• [Directions]:
An exact copy is needed of the lines from the one that contains "This screenshot has height=475, width=822." through the final line of the data below, with pictures left out.

▬▬▬

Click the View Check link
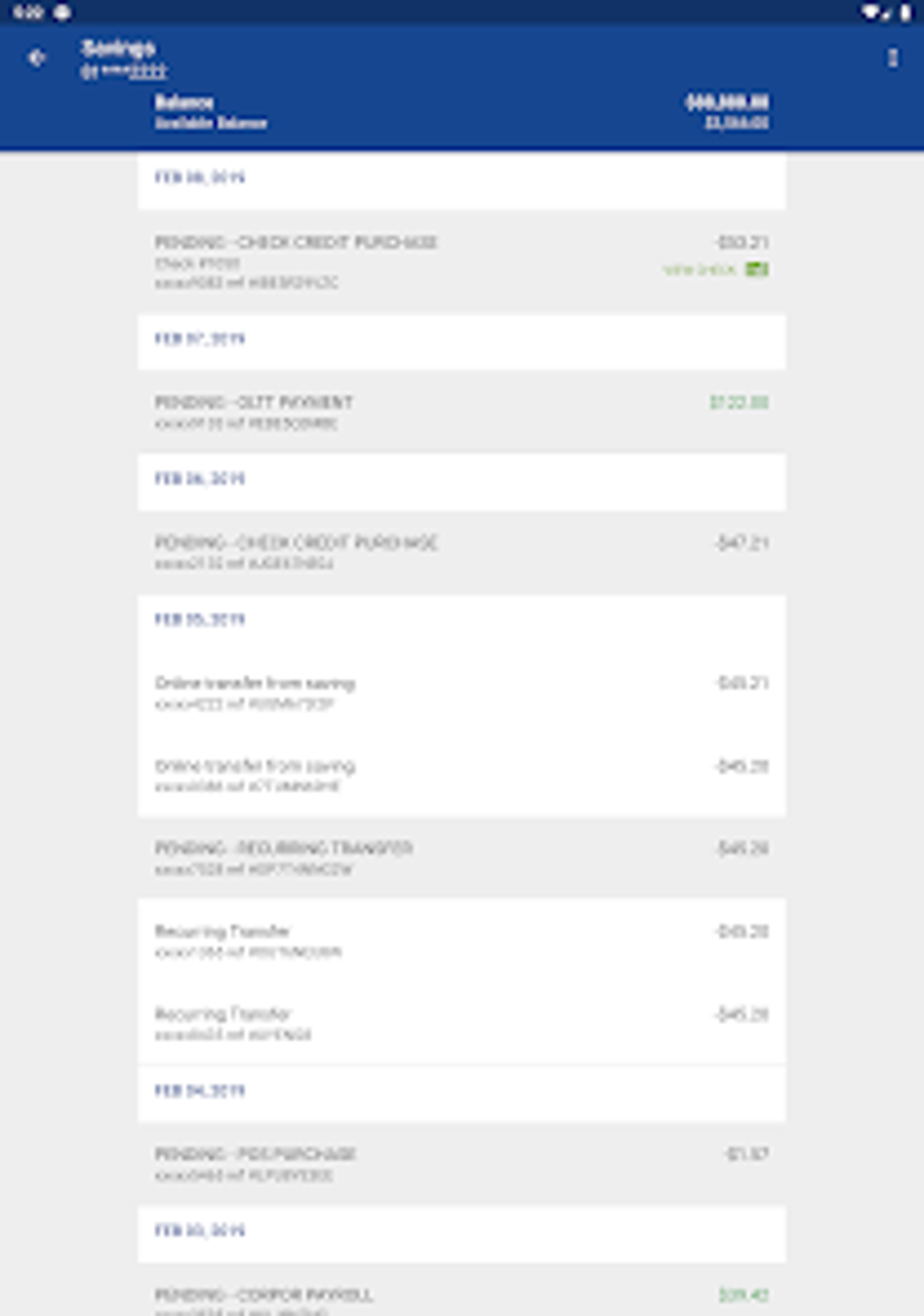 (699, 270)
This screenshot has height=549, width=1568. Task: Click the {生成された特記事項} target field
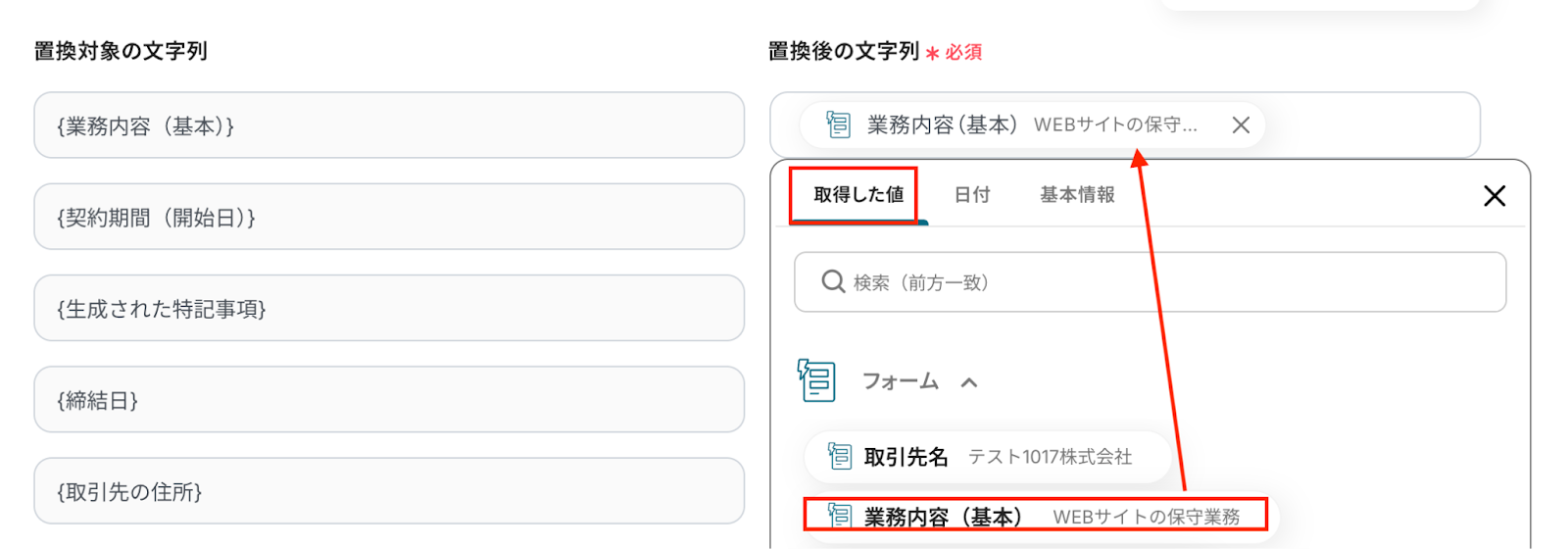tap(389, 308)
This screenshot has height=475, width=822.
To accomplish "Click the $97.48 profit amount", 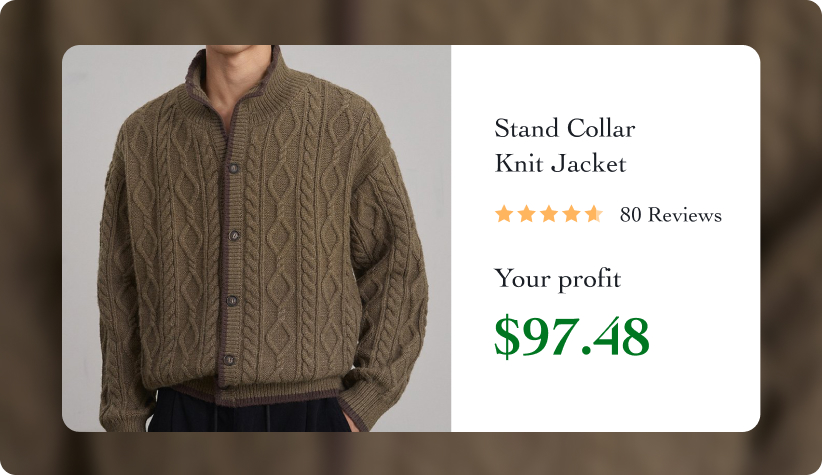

▬▬▬

• [Result for this task]:
This screenshot has height=475, width=822.
To accomplish "Click the $97.48 profit amount", 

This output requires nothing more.